──────── Raw data
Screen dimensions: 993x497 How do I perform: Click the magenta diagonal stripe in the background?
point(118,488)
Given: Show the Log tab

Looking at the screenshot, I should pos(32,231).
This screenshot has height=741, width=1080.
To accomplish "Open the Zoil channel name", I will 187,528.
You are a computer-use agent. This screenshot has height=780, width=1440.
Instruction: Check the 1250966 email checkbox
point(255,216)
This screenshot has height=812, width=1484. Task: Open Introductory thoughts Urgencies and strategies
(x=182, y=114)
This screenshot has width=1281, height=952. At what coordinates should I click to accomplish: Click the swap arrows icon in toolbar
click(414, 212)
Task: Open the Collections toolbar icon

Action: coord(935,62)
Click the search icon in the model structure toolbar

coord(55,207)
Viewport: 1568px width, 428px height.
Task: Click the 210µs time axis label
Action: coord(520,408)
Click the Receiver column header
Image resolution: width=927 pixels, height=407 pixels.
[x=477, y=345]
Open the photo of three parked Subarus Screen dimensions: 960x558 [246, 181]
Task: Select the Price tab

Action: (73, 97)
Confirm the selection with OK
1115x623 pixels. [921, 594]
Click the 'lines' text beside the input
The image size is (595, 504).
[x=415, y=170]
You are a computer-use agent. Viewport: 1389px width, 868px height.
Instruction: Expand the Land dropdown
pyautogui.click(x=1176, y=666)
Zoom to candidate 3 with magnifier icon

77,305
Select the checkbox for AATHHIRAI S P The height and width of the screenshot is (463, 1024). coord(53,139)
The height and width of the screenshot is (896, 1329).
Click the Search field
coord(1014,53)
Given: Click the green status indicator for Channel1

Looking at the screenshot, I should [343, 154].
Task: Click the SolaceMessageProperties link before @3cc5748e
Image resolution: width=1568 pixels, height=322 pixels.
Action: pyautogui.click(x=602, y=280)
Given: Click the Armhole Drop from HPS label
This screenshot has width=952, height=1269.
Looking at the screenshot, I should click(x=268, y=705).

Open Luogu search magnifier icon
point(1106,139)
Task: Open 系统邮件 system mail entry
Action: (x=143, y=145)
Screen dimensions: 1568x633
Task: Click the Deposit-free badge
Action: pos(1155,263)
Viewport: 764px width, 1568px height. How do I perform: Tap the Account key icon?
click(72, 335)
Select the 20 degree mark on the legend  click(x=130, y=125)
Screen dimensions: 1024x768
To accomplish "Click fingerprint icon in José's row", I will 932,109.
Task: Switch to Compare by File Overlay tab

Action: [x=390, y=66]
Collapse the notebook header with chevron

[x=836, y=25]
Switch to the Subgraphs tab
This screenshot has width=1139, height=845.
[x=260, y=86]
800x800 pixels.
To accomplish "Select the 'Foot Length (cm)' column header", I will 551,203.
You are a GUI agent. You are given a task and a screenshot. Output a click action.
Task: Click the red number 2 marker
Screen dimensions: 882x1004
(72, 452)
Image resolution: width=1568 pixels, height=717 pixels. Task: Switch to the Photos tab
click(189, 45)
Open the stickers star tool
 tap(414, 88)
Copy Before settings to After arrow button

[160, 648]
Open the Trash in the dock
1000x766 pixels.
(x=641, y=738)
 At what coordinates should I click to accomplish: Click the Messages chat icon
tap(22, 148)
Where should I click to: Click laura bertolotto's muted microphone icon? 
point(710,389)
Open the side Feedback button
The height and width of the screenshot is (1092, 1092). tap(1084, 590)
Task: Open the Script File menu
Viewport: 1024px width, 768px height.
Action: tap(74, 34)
────────────────
• [Activity]: All entries above must be reproduced without a single change.

• [Task response]:
Screen dimensions: 993x497 How do I perform: Click the magenta diagonal stripe in the background?
point(118,488)
Given: Show the Log tab

Looking at the screenshot, I should pos(32,231).
This screenshot has height=741, width=1080.
To accomplish "Open the Zoil channel name", I will 187,528.
You are a computer-use agent. This screenshot has height=780, width=1440.
Instruction: Check the 1250966 email checkbox
point(255,216)
This screenshot has height=812, width=1484. Task: Open Introductory thoughts Urgencies and strategies
(x=182, y=114)
This screenshot has width=1281, height=952. At what coordinates should I click to accomplish: Click the swap arrows icon in toolbar
click(414, 212)
Task: Open the Collections toolbar icon

Action: coord(935,62)
Click the search icon in the model structure toolbar

coord(55,207)
Viewport: 1568px width, 428px height.
Task: Click the 210µs time axis label
Action: coord(520,408)
Click the Receiver column header
Image resolution: width=927 pixels, height=407 pixels.
[x=477, y=345]
Open the photo of three parked Subarus Screen dimensions: 960x558 [246, 181]
Task: Select the Price tab

Action: (73, 97)
Confirm the selection with OK
1115x623 pixels. [921, 594]
Click the 'lines' text beside the input
The image size is (595, 504).
[x=415, y=170]
You are a computer-use agent. Viewport: 1389px width, 868px height.
Instruction: Expand the Land dropdown
pyautogui.click(x=1176, y=666)
Zoom to candidate 3 with magnifier icon

77,305
Select the checkbox for AATHHIRAI S P The height and width of the screenshot is (463, 1024). coord(53,139)
The height and width of the screenshot is (896, 1329).
Click the Search field
coord(1014,53)
Given: Click the green status indicator for Channel1

Looking at the screenshot, I should [343, 154].
Task: Click the SolaceMessageProperties link before @3cc5748e
Image resolution: width=1568 pixels, height=322 pixels.
Action: pyautogui.click(x=602, y=280)
Given: Click the Armhole Drop from HPS label
This screenshot has width=952, height=1269.
Looking at the screenshot, I should click(x=268, y=705).

Open Luogu search magnifier icon
point(1106,139)
Task: Open 系统邮件 system mail entry
Action: (x=143, y=145)
Screen dimensions: 1568x633
Task: Click the Deposit-free badge
Action: pos(1155,263)
Viewport: 764px width, 1568px height. How do I perform: Tap the Account key icon?
click(72, 335)
Select the 20 degree mark on the legend  click(x=130, y=125)
Screen dimensions: 1024x768
To accomplish "Click fingerprint icon in José's row", I will 932,109.
Task: Switch to Compare by File Overlay tab

Action: [x=390, y=66]
Collapse the notebook header with chevron

[x=836, y=25]
Switch to the Subgraphs tab
This screenshot has width=1139, height=845.
[x=260, y=86]
800x800 pixels.
To accomplish "Select the 'Foot Length (cm)' column header", I will 551,203.
You are a GUI agent. You are given a task and a screenshot. Output a click action.
Task: Click the red number 2 marker
Screen dimensions: 882x1004
(72, 452)
Image resolution: width=1568 pixels, height=717 pixels. Task: Switch to the Photos tab
click(189, 45)
Open the stickers star tool
 tap(414, 88)
Copy Before settings to After arrow button

[160, 648]
Open the Trash in the dock
1000x766 pixels.
(x=641, y=738)
 At what coordinates should I click to accomplish: Click the Messages chat icon
tap(22, 148)
Where should I click to: Click laura bertolotto's muted microphone icon? 
point(710,389)
Open the side Feedback button
The height and width of the screenshot is (1092, 1092). tap(1084, 590)
Task: Open the Script File menu
Viewport: 1024px width, 768px height.
Action: tap(74, 34)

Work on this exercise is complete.